Albright like syndrome
Editor-In-Chief: C. Michael Gibson, M.S., M.D. [1] Assosciate Editor(s)-In-Chief: Prashanth Saddala M.B.B.S
Synonyms and keywords: 2q37 microdeletion syndrome; Albright hereditary osteodystrophy 3; Albright hereditary osteodystrophy-like syndrome; brachydactyly-intellectual deficit; monosomy 2q37-qter
Overview
2q37 microdeletion syndrome is a chromosomal anomaly involving deletion of chromosome band 2q37 and manifests as three major clinical findings: developmental delay, skeletal malformations and facial dysmorphism.[1]
Pathophysiology
Genetics
The monosomy can be pure or can be associated with additional chromosomal imbalances.
The deletion involves the terminal region of chromosome 2 with breakpoints at or within band 2q37. Band 2q37 contains three sub-bands with over 80 genes being located in the 2q37.1-q37.3 region.
A few genotype-phenotype correlations have been identified including a critical region for the Albright hereditary osteodystrophy(AHO)-like phenotype and candidate genes for brachymetaphalangism, obesity and the autistic behavioral spectrum.
Associated Conditions
- Major malformations occur in 30% of patients with 2q37 deletions. Congenital heart, gastrointestinal (30% of patients), genitourinary (11% of cases) and central nervous system malformations (6% of patients) have been reported.
- Hypotonia is often present.
- Seizures are described in 35% of patients and behavioral anomalies are reported in about 30% of cases.
- Repetitive behavior and severe communication and social interaction deficits, stereotypic movements, intermittent aggressivity, hyperactivity, attention deficit disorder, obsessive-compulsive disorder and sleep disturbances are the characteristic features of a distinct subtype of autism associated with the 2q37 deletion.
Differentiating 2q37 microdeletion syndrome from other Diseases
The differential diagnosis should include other segmental aneusomy syndromes and Prader-Willi syndrome (see this term). AHO (pseudohypoparathyroidism; PHP) and pseudo-PHP (PPHP; see these terms) should also be included in the differential diagnosis but calcium, phosphorus, and parathormone levels are in the normal range in patients with deletion 2q37.

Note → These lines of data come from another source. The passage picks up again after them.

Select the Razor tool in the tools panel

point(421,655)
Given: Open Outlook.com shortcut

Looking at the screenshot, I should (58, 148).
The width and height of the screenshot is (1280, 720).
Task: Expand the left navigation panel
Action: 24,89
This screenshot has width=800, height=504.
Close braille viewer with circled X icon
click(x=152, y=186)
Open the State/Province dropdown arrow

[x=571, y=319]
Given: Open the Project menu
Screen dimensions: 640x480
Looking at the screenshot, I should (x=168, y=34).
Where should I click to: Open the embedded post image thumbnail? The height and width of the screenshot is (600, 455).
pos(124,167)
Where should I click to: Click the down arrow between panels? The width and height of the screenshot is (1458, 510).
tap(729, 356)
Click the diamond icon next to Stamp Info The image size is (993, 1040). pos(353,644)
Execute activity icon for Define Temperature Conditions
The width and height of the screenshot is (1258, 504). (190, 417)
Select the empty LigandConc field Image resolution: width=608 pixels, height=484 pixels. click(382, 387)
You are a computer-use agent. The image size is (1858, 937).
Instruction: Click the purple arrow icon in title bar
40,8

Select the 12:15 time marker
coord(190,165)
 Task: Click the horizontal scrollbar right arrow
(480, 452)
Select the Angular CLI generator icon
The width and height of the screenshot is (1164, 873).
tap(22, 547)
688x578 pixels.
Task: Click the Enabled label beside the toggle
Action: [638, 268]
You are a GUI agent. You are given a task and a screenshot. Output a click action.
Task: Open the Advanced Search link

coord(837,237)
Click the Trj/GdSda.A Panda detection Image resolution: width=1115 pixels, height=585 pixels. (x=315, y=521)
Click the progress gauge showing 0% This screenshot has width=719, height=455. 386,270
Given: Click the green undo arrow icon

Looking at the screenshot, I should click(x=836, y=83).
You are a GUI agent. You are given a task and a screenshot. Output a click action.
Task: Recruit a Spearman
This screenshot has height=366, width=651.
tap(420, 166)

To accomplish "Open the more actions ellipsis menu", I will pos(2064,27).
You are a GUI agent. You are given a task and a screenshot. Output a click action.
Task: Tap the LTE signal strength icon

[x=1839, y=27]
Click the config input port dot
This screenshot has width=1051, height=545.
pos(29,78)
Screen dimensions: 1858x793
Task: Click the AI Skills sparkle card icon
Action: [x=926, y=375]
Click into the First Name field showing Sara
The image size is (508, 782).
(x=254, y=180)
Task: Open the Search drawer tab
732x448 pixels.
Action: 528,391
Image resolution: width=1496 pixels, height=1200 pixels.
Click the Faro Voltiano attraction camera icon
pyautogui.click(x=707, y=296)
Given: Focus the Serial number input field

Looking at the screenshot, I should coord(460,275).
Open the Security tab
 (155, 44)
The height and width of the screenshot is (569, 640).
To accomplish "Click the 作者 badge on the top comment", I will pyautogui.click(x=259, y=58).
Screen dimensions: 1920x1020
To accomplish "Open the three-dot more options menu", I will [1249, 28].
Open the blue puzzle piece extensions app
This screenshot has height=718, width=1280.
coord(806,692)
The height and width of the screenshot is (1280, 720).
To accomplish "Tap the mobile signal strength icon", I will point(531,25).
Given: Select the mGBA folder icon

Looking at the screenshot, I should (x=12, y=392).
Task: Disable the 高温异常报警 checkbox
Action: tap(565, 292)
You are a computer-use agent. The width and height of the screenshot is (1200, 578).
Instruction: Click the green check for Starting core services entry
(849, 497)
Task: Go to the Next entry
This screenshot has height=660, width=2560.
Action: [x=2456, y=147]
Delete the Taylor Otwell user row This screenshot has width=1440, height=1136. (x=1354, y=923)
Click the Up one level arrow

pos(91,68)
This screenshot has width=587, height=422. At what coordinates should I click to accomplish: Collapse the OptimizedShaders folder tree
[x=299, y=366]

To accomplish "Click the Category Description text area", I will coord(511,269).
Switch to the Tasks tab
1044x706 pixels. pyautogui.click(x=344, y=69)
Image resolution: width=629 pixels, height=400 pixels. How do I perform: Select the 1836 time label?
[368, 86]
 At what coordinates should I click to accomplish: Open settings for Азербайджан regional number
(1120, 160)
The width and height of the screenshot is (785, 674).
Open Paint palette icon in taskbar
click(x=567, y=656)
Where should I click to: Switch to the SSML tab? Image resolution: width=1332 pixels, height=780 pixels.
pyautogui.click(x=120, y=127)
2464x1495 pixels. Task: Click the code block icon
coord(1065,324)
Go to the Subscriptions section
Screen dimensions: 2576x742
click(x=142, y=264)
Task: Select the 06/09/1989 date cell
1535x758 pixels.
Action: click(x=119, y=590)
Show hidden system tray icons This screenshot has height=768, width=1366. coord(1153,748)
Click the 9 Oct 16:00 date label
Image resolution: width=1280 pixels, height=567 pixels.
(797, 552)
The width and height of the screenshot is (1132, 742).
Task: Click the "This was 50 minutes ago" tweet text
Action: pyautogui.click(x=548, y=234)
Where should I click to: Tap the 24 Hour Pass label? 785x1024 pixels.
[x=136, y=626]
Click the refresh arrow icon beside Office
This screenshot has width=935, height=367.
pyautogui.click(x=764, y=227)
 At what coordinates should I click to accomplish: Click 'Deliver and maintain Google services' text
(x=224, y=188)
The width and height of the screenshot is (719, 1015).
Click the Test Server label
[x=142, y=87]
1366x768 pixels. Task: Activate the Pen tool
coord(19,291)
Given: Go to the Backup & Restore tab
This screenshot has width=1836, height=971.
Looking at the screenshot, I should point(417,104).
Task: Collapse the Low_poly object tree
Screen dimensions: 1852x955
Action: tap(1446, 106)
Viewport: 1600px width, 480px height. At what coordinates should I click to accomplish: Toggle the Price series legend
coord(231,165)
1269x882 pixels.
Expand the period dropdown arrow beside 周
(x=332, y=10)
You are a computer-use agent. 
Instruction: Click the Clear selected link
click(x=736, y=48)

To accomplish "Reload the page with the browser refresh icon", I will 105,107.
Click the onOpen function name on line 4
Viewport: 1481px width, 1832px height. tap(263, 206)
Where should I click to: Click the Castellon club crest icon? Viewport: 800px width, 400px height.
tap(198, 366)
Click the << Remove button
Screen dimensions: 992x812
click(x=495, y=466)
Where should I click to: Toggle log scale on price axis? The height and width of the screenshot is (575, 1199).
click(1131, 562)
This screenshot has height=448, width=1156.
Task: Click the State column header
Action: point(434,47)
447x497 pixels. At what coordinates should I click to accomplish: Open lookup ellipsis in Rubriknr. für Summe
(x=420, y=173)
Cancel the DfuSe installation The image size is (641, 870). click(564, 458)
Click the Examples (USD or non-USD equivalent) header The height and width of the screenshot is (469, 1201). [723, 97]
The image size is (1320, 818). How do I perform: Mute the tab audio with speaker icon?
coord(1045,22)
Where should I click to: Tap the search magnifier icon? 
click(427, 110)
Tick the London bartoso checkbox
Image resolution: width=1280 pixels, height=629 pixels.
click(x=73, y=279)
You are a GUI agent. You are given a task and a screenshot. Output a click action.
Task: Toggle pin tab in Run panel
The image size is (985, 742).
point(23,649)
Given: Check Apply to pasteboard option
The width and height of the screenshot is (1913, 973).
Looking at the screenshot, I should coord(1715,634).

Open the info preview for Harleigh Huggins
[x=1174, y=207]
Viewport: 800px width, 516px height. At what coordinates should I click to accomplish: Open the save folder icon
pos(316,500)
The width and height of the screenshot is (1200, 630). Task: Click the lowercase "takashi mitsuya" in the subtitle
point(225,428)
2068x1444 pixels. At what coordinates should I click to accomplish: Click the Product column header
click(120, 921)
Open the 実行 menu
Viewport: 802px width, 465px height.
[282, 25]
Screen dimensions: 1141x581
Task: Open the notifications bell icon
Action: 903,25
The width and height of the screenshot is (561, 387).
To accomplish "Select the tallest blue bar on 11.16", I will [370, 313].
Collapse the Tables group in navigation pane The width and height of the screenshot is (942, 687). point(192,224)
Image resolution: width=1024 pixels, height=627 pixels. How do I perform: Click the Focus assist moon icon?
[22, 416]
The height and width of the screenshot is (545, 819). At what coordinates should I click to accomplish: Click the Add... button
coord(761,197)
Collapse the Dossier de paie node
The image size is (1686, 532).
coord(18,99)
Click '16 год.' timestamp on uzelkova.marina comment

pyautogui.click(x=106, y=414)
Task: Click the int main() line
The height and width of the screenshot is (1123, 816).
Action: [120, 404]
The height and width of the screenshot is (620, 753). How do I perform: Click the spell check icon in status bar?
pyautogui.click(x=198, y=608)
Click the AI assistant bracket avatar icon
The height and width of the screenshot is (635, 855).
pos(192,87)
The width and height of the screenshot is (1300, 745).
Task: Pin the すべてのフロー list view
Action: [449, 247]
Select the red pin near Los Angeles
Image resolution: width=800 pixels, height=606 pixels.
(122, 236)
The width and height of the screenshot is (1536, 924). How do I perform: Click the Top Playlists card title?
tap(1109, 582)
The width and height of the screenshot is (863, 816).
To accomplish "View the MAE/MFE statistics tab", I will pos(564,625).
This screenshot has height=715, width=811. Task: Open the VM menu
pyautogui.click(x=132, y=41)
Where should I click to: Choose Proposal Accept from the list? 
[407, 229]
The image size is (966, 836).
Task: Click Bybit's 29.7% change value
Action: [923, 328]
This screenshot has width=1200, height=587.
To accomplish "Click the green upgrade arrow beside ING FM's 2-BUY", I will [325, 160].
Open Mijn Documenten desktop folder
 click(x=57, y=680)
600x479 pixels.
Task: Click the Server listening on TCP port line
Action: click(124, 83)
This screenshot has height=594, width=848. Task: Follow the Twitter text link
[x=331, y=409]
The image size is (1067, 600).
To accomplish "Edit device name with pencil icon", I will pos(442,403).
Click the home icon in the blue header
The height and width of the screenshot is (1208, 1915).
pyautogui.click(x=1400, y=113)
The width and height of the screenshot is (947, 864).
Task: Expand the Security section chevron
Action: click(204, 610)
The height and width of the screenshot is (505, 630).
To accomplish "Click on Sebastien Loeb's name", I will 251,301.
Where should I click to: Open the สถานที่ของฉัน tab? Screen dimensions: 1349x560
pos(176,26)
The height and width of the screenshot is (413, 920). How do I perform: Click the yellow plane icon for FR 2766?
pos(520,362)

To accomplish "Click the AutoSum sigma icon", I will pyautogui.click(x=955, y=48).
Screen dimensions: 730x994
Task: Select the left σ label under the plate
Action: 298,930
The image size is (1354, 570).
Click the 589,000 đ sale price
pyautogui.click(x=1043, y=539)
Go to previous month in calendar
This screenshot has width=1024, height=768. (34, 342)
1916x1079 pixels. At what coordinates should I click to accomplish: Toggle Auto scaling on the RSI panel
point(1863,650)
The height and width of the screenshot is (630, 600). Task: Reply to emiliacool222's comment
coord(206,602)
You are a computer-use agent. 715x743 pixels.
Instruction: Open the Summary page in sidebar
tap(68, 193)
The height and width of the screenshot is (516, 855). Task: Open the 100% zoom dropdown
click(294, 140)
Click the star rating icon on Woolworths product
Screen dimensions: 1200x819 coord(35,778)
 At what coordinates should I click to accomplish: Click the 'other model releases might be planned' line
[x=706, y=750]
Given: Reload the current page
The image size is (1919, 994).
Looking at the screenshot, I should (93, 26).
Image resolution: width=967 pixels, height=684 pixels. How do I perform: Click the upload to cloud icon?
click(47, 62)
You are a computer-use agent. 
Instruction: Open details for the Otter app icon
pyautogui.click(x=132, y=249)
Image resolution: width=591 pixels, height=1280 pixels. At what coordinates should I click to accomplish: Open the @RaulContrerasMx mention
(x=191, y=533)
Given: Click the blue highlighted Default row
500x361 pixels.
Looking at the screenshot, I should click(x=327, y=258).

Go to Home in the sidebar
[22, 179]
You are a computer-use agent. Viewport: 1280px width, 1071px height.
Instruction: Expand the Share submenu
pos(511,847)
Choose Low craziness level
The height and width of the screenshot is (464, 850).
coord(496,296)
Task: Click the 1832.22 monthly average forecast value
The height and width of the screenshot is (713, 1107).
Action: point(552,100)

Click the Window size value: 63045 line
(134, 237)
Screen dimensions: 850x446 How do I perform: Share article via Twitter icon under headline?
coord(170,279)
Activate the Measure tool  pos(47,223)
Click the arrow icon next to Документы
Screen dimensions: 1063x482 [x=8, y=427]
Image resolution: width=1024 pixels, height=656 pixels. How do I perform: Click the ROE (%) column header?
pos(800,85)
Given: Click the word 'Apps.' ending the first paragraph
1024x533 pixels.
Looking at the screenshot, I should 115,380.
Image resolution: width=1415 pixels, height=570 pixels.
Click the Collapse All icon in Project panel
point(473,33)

Epidemiology and Demographics
Incidence is estimated at less than 1 in 10,000 and more than 100 individuals have been reported.
Screening
Screening for a translocation should also be conducted as the deletion may be the result of the transmission of a derivative chromosome.
Natural History, Complications, and Prognosis
The prognosis depends on the malformations (cardiac, cerebral or intestinal) associated with the 2q37 deletion.
Diagnosis
Symptoms
Most of the initially reported patients had an Albright hereditary osteodystrophy-like phenotype (referred to as AHO3) with developmental delay or intellectual deficit, short stature (23% of patients), a tendency toward obesity with age, and brachymetaphalangism (50% of patients).
Physical Examination
Appearance of the Patient
Skin
- Sparse scalp hair
- Eczema is often present.
Head
- Microcephaly or Macrocephaly
- Round face
- Prominent forehead
- Midface hypoplasia
- Thin vermillion border of the lips
Eyes
Nose
- Depressed nasal bridge
- Deficient nasal alae
- Prominent columella
- V-shaped appearance of the nasal tip
Throat
Chest
Nipples are often widely set, distally placed or supernumerary.
Extremities
- Fifth finger clinodactyly
- Small feet/hands
- Syndactyly of the fingers or toes
- Persistent fetal finger pads
- Single palmar crease
Laboratory Findings
Biomarker Studies
Diagnosis relies on cytogenetic analysis and molecular characterization.
Treatment
Management of deletion 2q37 patients should be multidisciplinary and include a comprehensive evaluation of the major clinical criteria.
Speech, physical and occupational therapy are required.
Genetic Counseling
Antenatal diagnosis is feasible and genetic counseling should be proposed.